New designs for dual-screen PDAs could stimulate the increasingly moribund market for handhelds.
One of the most common complaints about PDAs is their limited screen size. Most offer a display of 5 by 3 inches or less -- an inevitable restriction given the need to hold them in a single hand.
"With the advent of wireless, PDAs could be very useful for Web browsing, but they're always constrained by the small screen," said John Karidis, a distinguished engineer at IBM. Karidis is part of a research team at IBM's laboratories in Hawthorne, NY working on prototypes for new PDA systems.
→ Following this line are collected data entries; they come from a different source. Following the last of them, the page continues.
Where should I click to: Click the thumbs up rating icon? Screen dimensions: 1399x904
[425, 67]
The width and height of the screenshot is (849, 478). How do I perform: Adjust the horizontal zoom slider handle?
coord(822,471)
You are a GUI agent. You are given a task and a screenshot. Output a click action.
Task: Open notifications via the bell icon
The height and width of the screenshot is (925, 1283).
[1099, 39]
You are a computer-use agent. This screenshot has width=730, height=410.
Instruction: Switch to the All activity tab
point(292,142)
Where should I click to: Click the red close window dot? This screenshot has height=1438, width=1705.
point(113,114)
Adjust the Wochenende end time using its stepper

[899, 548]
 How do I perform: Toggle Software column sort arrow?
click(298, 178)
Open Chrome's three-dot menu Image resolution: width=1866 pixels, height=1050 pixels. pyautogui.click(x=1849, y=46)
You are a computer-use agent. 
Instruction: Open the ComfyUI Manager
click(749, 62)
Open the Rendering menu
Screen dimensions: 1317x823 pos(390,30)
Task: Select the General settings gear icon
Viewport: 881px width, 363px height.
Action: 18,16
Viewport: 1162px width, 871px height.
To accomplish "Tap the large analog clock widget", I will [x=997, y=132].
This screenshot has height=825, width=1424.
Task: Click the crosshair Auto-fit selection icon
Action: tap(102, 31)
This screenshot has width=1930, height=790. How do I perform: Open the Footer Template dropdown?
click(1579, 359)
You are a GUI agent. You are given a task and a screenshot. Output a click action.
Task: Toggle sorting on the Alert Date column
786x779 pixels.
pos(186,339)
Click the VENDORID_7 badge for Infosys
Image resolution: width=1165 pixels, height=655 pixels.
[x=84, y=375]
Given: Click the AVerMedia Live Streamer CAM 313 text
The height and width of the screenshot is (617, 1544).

One of the more promising designs uses a dual screen, connected by a single hinge, which provides a total display area closer to that used on desktop PCs when the device is unfolded. As with most PDAs, data is entered by touching the screen with a stylus. If larger amounts of input are required, an on-screen keyboard could be used, Karidis said.
A potential problem with that approach is that a double-screen device is difficult to hold in one hand. To work around that issue, a grip runs down the centre of the device on the outside.
The PDA market could certainly use some encouragement. According to IDC data released earlier this week, the total worldwide market for 2003 is likely to drop back to 2000 levels.
One inevitable result has been market consolidation. Palm has recently finalised its acquisition of one-time rival Handspring, and hopes to revive its fortunes by concentrating on devices which combine PDAs with mobile-phone functionality. However, such compact devices are even less usable for browsing or other functions requiring a larger screen image.
Having long abandoned the PDA market, IBM has no plans to sell a dual-screen device itself. It would, however, license it to other manufacturers, Karidis said. To be commercially viable, just-emerging organic LED screens would need to drop in price, he added.
IBM has already pursued a similar path of outside licensing with another PDA-like technology, the Meta Pad, which packs most of the components of a normal PC apart from the screen and keyboard into a package about the size of a PDA, which can be plugged into either a portable screen or a desktop adapter. Antelope Technologies will begin selling a device based on the technology in November.